-- START OF The data --
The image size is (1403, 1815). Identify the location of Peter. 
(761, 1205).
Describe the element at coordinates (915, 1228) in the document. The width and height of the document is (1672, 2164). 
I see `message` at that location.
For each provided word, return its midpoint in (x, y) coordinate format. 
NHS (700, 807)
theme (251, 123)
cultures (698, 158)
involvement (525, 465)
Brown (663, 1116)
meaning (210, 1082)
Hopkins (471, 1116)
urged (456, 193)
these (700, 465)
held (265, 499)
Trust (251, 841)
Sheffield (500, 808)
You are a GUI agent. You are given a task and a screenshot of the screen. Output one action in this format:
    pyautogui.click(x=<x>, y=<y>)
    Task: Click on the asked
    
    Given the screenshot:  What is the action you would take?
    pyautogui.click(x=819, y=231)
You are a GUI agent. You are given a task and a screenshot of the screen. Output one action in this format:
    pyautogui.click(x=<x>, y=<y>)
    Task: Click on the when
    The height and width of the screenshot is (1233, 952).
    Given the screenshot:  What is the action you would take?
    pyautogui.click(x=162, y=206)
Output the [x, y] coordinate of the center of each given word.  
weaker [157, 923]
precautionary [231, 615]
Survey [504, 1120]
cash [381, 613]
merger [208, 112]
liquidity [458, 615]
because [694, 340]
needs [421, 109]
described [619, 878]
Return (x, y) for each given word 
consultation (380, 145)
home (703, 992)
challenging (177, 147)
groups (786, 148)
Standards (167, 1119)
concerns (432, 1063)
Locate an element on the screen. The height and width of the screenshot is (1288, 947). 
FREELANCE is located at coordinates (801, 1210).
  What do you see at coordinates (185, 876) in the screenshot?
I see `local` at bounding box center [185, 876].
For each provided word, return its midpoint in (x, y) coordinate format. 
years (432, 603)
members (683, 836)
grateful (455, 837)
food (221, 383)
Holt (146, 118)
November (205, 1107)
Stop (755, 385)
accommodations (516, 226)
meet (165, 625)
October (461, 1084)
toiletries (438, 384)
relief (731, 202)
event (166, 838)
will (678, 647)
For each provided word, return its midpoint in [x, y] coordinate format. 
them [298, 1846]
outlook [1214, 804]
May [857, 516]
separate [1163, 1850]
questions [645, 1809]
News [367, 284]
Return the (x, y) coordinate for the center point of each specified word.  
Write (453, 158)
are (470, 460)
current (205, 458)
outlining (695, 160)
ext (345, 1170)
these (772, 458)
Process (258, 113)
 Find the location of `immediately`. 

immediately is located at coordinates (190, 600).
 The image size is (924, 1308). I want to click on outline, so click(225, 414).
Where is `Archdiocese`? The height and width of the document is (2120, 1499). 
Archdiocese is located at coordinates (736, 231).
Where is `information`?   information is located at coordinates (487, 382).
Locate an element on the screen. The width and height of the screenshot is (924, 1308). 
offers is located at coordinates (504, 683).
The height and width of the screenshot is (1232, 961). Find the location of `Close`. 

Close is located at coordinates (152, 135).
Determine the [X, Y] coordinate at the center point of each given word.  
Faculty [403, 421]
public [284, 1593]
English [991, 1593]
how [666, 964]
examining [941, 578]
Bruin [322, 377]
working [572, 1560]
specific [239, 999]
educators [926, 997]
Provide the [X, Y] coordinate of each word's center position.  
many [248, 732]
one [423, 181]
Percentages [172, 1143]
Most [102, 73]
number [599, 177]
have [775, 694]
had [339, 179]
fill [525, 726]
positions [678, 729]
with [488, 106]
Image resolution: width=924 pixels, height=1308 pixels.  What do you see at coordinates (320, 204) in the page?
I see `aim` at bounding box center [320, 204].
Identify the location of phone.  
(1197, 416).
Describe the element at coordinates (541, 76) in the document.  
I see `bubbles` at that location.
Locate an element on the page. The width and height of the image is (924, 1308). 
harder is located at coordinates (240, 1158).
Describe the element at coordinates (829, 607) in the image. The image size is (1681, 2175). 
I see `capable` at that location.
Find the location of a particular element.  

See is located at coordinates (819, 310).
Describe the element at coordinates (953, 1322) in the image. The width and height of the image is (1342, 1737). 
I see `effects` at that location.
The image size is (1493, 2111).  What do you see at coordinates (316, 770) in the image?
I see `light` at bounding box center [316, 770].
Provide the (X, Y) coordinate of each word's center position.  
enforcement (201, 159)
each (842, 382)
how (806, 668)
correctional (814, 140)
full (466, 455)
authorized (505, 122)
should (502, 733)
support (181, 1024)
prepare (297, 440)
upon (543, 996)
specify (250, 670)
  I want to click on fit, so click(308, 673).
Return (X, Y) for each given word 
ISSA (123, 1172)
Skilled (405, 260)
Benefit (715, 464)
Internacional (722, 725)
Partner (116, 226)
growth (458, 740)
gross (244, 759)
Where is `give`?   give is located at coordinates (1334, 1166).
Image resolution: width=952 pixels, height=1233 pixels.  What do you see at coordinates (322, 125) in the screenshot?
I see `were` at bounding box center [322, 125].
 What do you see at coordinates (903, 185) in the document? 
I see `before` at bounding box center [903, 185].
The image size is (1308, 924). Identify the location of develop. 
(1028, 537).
-- END OF The data --
> **Requirements**:
Return the listing above word for word, from its first line through the line with "Sheffield (500, 808)".

> **Correct answer**:
The image size is (1403, 1815). Identify the location of Peter. 
(761, 1205).
Describe the element at coordinates (915, 1228) in the document. The width and height of the document is (1672, 2164). 
I see `message` at that location.
For each provided word, return its midpoint in (x, y) coordinate format. 
NHS (700, 807)
theme (251, 123)
cultures (698, 158)
involvement (525, 465)
Brown (663, 1116)
meaning (210, 1082)
Hopkins (471, 1116)
urged (456, 193)
these (700, 465)
held (265, 499)
Trust (251, 841)
Sheffield (500, 808)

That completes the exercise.